It stretches ones ear to ask it to listen to the percussion parts in a song. Surely it is the music or lyrics that draws one into the song first and foremost. Often it is by the 2nd or 3rd time that a person hears more details of lyrics and or musical nuances. For each person it is a different experience.
Yet, most people aren't aware of how the percussion puts the 'frosting on the cake'. Percussion instruments in pop/rock and country usually include tambourine, shakers and maybe stretching it to add cabasa, cowbell and congas. The sky is the limit really for the artists/producer.
Yet these spicy percussion instruments add SO MUCH!!! When I put my 'producer' hat on, which means that I totally separate myself from the songwriter and singer, then I am able to shift gears to ASK THE QUESTION: WHAT SONGS WOULD FLOURISH WITH PERCUSSION? OF THOSE SONGS, WHAT PERCUSSION INSTRUMENTS WILL BEST BE SUITED AND WHERE?
So once I ask this question in my mind, MIND YOU, that all the other production has been addressed, then this 'ICING ON THE CAKE' matter can be entertained, delightfully so! Again, I play the songs one by one, preferably while I'm driving. I literally can start hearing where a song could benefit from tambourine, shaker or what not. Usually, these tasty treats are best on a Chorus and Tag..

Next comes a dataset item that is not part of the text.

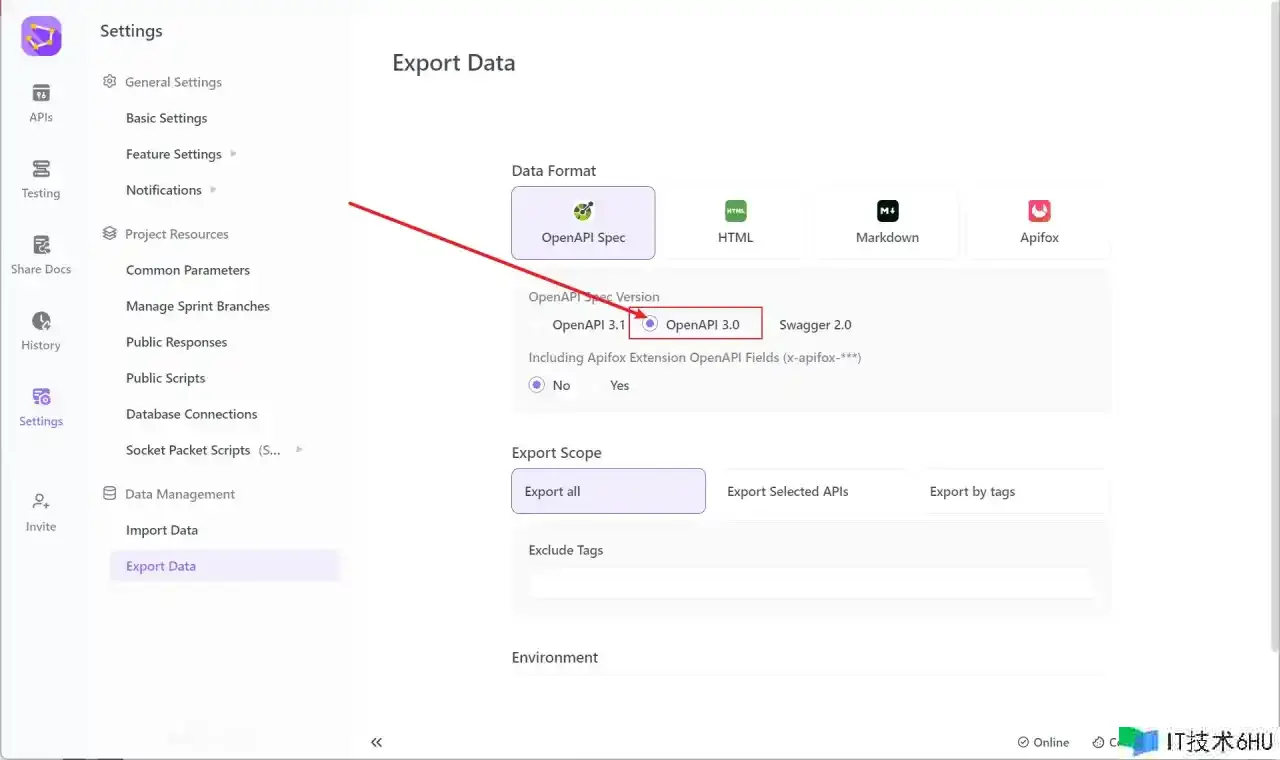The height and width of the screenshot is (760, 1280).
Task: Select the OpenAPI 3.0 radio button
Action: click(651, 324)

Once I decide what percussion instrument(s) will be on a song, I write the rhythm out in a short-cut style on the music charts. Each of those instruments will have a particular colour. So that when I am in the studio recording, I can quickly discern on the chart what instrument to pick up to play. For example, the shaker parts are in orange, tambourine is in green ink and the cabasa is in red ink.
There was one song that I literally played three different percussion parts in one take, at different parts of the song! This meant picking up each of these instruments gracefully, quickly and quietly,
I diligently practiced the rhythms for each song with the demo before that particular studio date for percussion. When it came time to record percussion parts, I discussed the specific song order with Mark, the engineer as well as telling him what instrument would be on each song. Once I was the sound booth (A sound booth is an isolation booth that is a standard small room in a recording studio. It is both soundproofed to keep out external sounds and keep in the internal sounds) we got a sound check for the instruments. I also had the charts on the music stand in front of me, along with the instruments lying on a cloth towel in orderly fashion, so that I could pick each one up efficiently. My head phones were on and I had set the volume up just right in my ears, with the balance of the recording and level of the percussion instruments dialled in perfectly.
Once I recorded all the parts within about an hour, Mark commented jokingly that he was pleasantly surprised that I recorded the percussion parts myself, as well as being so proficient. I didn't tell him the hours it took outside the studio to compose and practice the umpteenth parts! Shh - that will be our secret. Lol. Whew., what a job!
Like I said, a person really doesn't direct their ear so much to listen for the percussion parts in a song. The levels are dialled back in the mix, so they're just 'icing on the cake'.
It's fun figuring out the intricate parts for the songs. Some songs however do not call for any percussion whatsoever. Percussion is a delicate matter, and the producer along with the percussionist must be careful not to have these parts over-played, to where the parts overshadow the lyrics and song content in the delivery to convey a clear message to the listener.
There was one song whereby the cabasa parts I played just didn't fit like I desired. Yet with Mark's help, we found a perfect digital percussion sound called a Crunch. It fit perfectly!
Recording is a creative process in and of itself. Oftentimes after the multiple parts have been recorded, the producer will decide that a particular instrument needs to change it's delivery so that the whole song gels better. With so many moving parts - instruments recording their parts, the complexities of tones and rhythms become quite cuisine where all the spices, textures, flavours must fit well together.